The example above is an extreme bad beat poker story, but one that has been felt many times over by many poker players. If you ever get the opportunity to play Tiger Woods at a round of golf unless you are either very good or very delusional you will probably not expect to win. This is because the skill in golf massively outweighs the luck factor that exists in the game. The better you are at a sport, the less luck will hurt you. In poker, however, the turn of the card means that even the best players can fall foul to a bad beat. Weak players can win and this is why there are so many bad players in each tournament you participate in.

It is considered that over half of the field of any tournament is dead money. This begs the question, why do they play? This is because bad play does sometimes get rewarded in poker because there is usually a chance, albeit small, that players win hands that they should lose. A run of lucky hands can see a terrible player ride the chip lead and even win the tournament if their lucky streak carries on long enough. Fortunately for skilled players luck never lasts forever and good play wins most of the time. But as one tournament progresses, there will be moments of despair where your skill edge is cruelly dashed by a bad beat.

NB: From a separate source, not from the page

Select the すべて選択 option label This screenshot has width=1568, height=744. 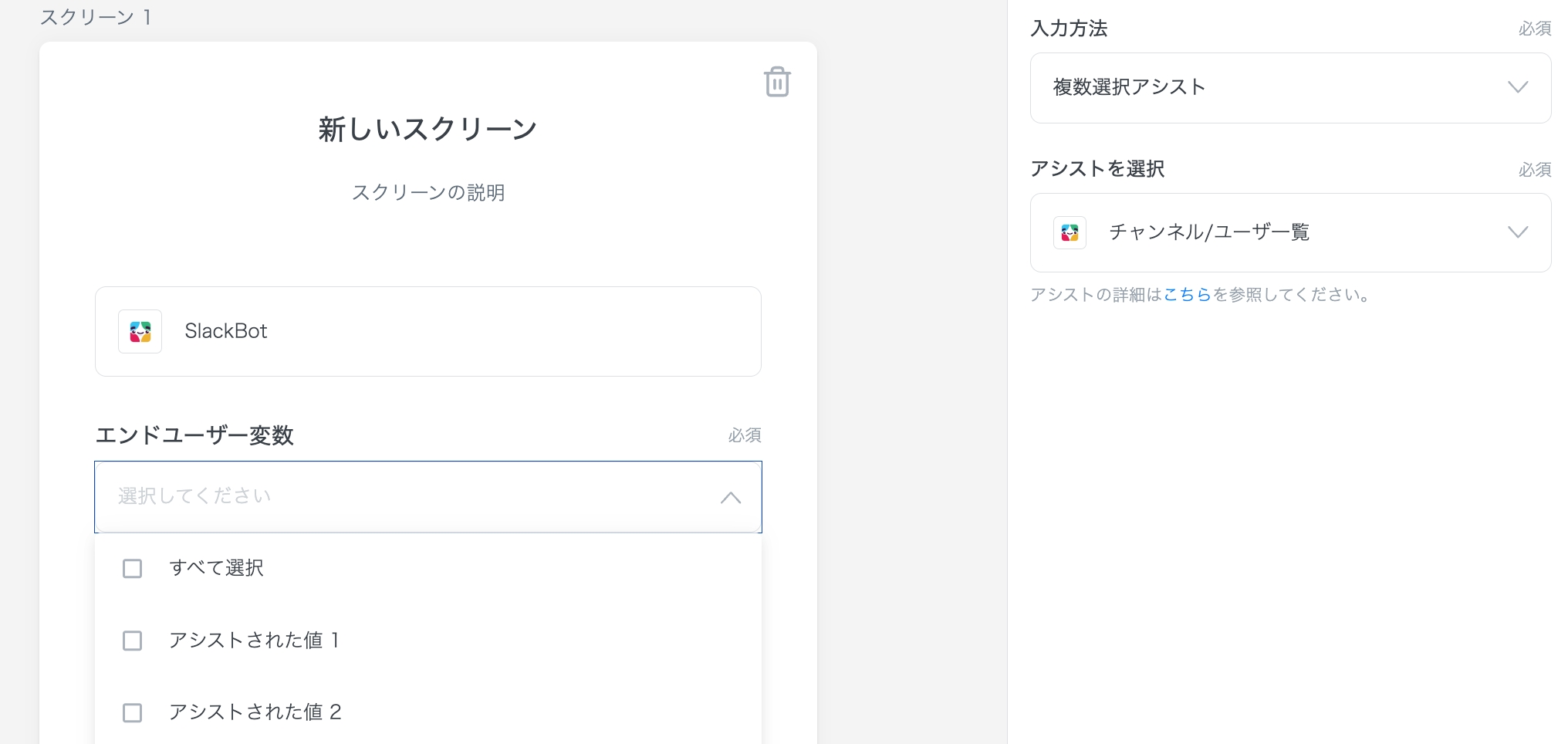[x=216, y=569]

When you are going back through hands it is important that you analyse each play on its merits. A bad player will make terrible plays but get lucky and this validates that for them. I know a player who plays A 2 in any position because once they flopped a full house! This may never happen again but they play A 2 time and again even though it was only luck that won the hand that time. Without bad beats it would only be skill that mattered and unless you had a skill level matching Tiger Woods golf game you would find yourself outgunned by the professional players! Bad players also make bad plays and say they suffered a bad beat, in this instance bad beats (or the perception of a bad beat) keeps the fish playing.

There will be times where you dish out a few beats to other players, it is part of the game and it may contribute to a big win for you. Very few players have ever won a tournament and never got lucky, I would hazard a guess this has never happened in all of pokers history! So the next time lady luck deals you a bad card, smile to yourself that this keeps the weaker players participating and when it requires skill to decide the winner of a hand, there will only be one winner – you.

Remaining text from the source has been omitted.